Single cell suspensions were prepared from separate lymph node tissues, cultured for five days, and the supernatants collected (ASC probes) and used as previously described [18,19]. The total IgG content of ASC probes was measured using a human IgG quantification kit (FastElisa; R&D Biotech, Besancon, France).

4.3. Western Blotting

Western Blotting of ASC probes against soluble and insoluble extracts of a high-grade serous ovarian cancer cell line (OVCAR3) was performed as previously described [19].
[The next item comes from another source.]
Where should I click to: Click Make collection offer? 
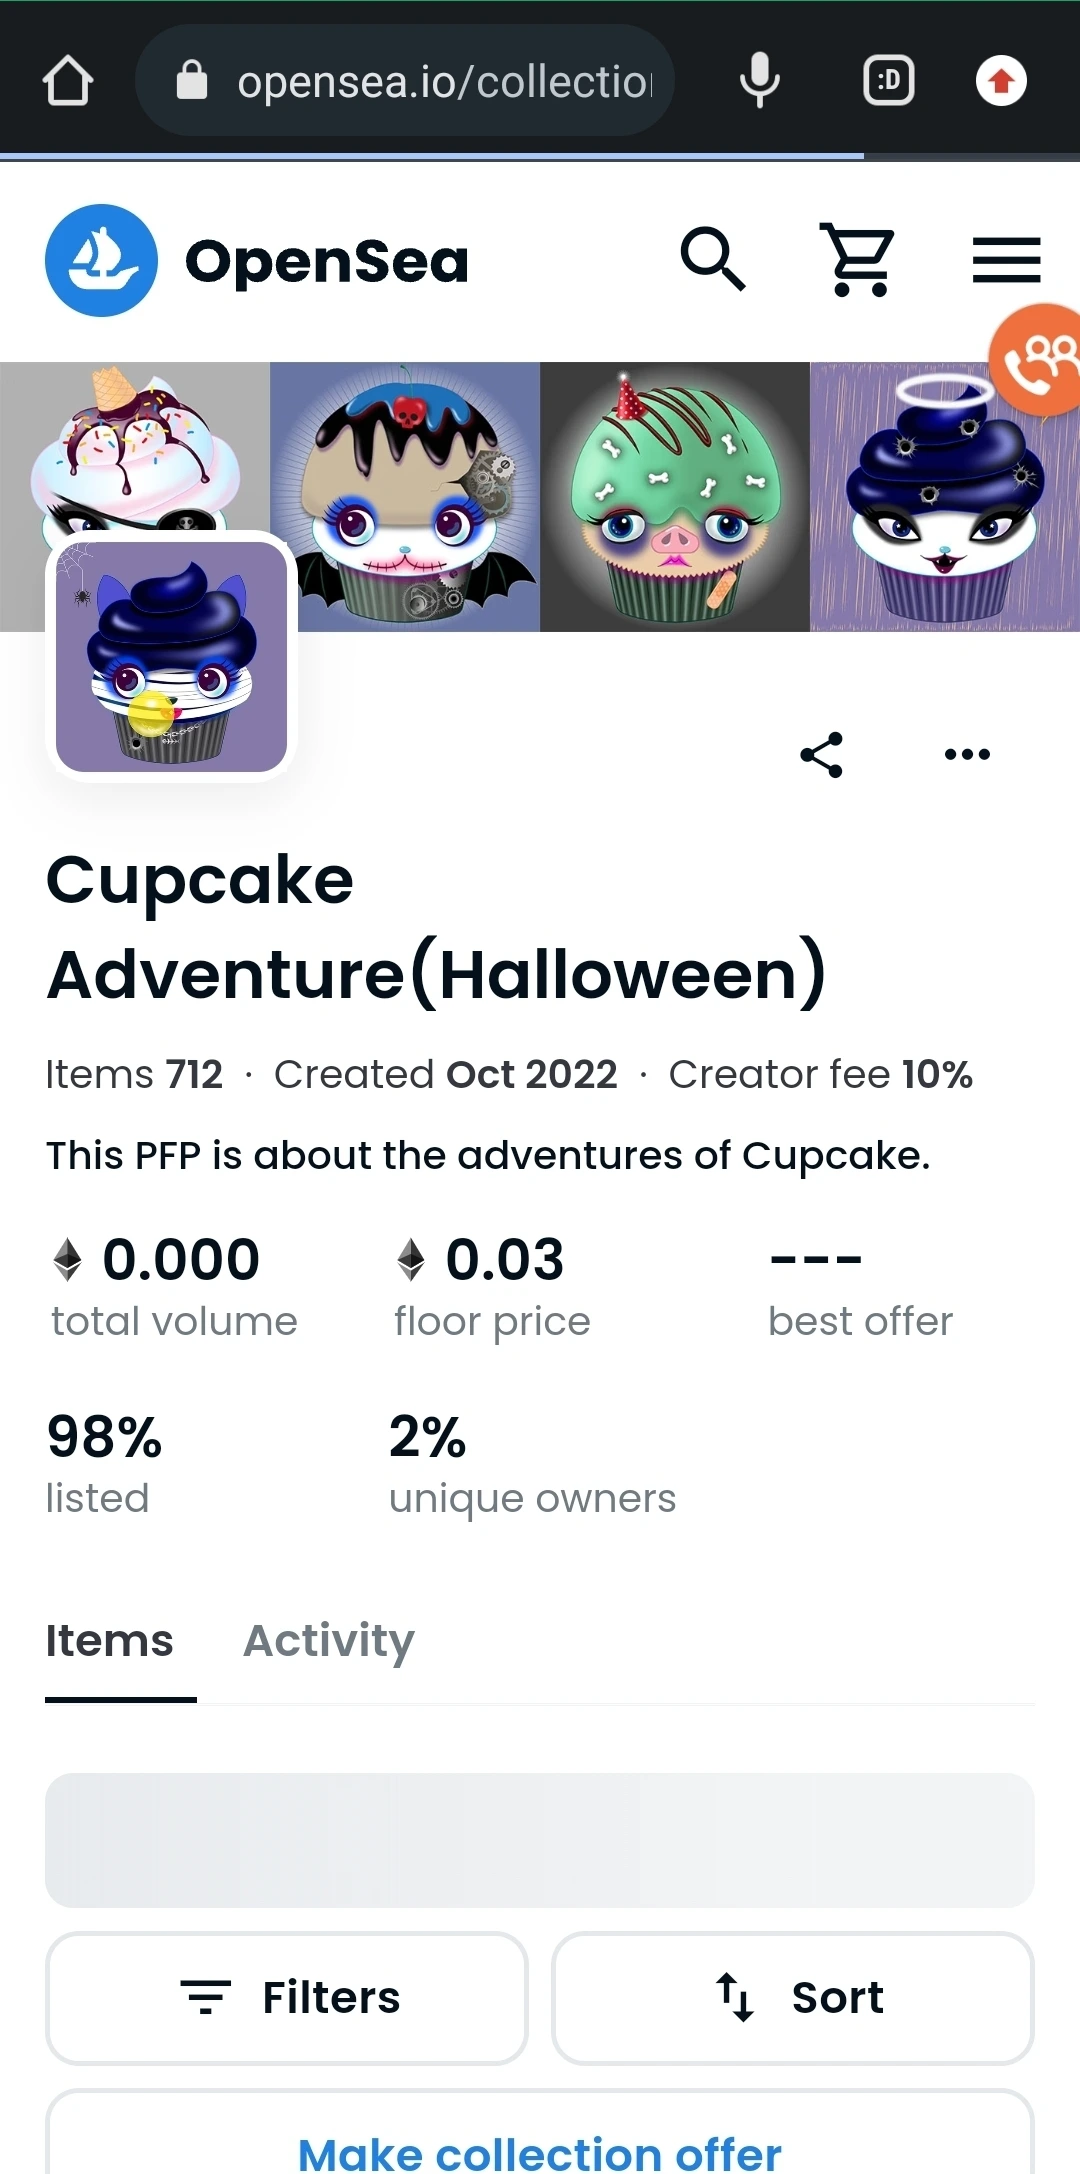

4.4. Antibody Profiling Using Protein Microarrays

ASC probes and matched sera from ovarian cancer cohort 1 (n = 11), as well as serum from healthy (n = 2) and benign (n = 2) controls, were screened using the CDI Human Proteome (HuProtTM) array (CDI Laboratories Inc., Mayaguez, PR, USA) and the Sengenics Cancer-Testis Antigens (CTA) protein array (Sengenics Corporation, Singapore), as per the manufacturers’ instructions. Both arrays were used to ensure the maximum coverage of the human proteome and tumor antigens relevant to cancer. The CDI HuProtTM array included 16,064 human proteins and protein isoforms and was used to screen ASC probes at a 1:2 dilution and serum at a 1:500 dilution. The Sengenics CTA protein array included 256 cancer-testis and associated antigens and was used to screen ASC probes at a 1:2 dilution and serum at a 1:800 dilution. While some protein content was shared between the HuProtTM and CTA arrays (189 antigens), the protein cloning and expression methods used by each array platform differed (N-terminal GST-His-tagged proteins produced using the pEGH-A expression vector in a Saccharomyces cerevisiae strain versus BCCP-tagged fusion proteins produced in SF9 insect cells and biotinylated in vivo, respectively) [21]. These data were used to identify candidate antigens relevant to ovarian cancer, and a custom protein array including 50 candidate antigens (Table S1) was generated via CDI (CDI Laboratories Inc.). Serum samples from ovarian cancer cohort 2 (n = 80), as well as all healthy (n = 35) and benign (n = 12) controls, were screened at a 1:500 dilution using the CDI custom protein array, as per the manufacturer’s instructions (Figure 4).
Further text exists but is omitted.